Source data below:

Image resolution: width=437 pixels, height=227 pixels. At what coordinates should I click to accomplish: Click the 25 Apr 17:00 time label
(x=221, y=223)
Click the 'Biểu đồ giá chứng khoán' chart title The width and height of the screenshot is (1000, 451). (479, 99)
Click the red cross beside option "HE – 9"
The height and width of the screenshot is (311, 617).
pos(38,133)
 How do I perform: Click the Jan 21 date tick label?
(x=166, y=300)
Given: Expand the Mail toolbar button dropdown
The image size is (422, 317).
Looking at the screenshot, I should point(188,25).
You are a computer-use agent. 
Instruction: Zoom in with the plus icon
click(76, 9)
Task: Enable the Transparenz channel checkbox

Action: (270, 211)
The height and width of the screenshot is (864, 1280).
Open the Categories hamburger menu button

End of Source data.
Source data below:

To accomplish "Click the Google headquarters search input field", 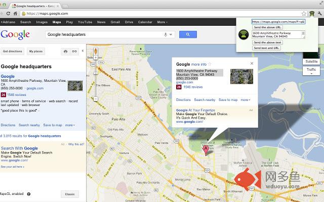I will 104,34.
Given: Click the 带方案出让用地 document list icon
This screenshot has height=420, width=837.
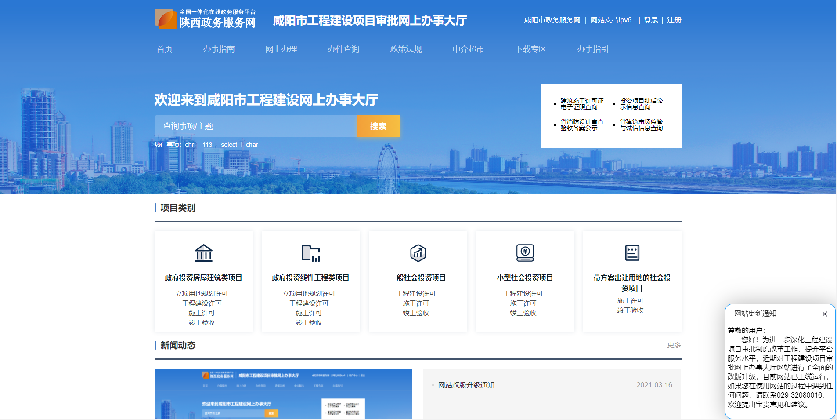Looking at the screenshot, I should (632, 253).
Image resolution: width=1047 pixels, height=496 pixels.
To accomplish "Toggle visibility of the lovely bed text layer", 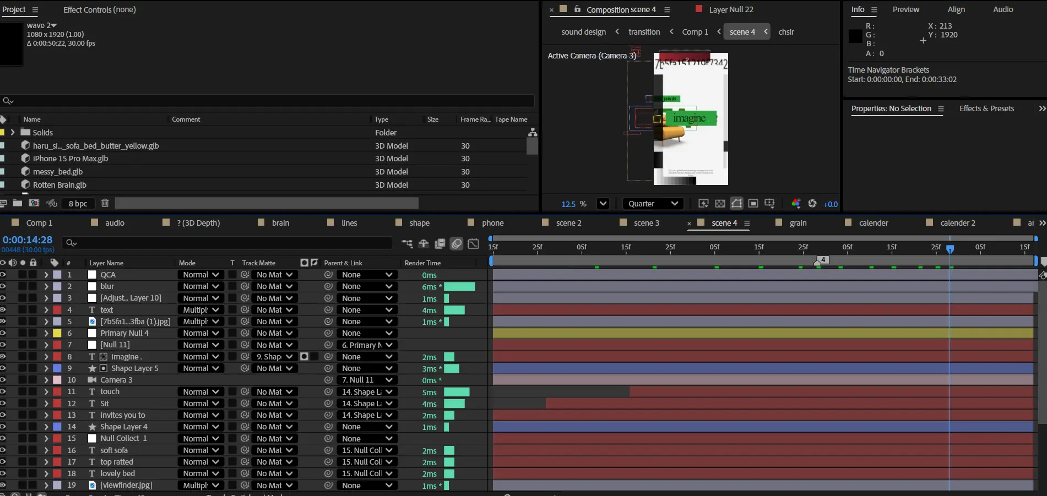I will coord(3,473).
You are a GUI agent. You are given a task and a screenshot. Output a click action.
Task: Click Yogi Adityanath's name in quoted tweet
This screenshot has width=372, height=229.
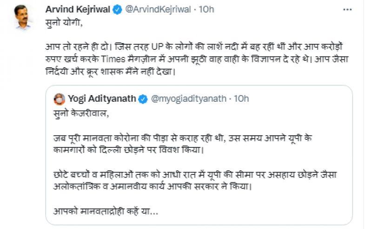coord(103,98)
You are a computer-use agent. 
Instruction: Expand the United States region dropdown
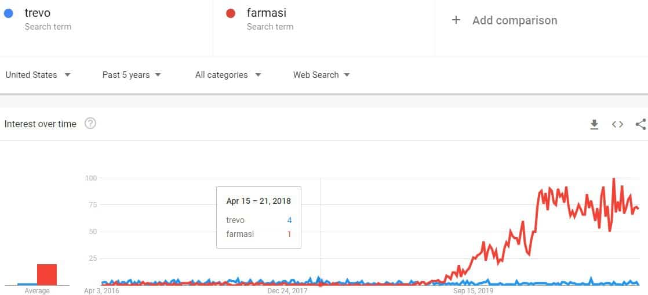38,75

End of Source data.

#### What needs to be done:
Whenever "button" occurs in a line of the entries, copy that line.

#### Exercise answer:
Given: Expand the Mail toolbar button dropdown
Open the Categories hamburger menu button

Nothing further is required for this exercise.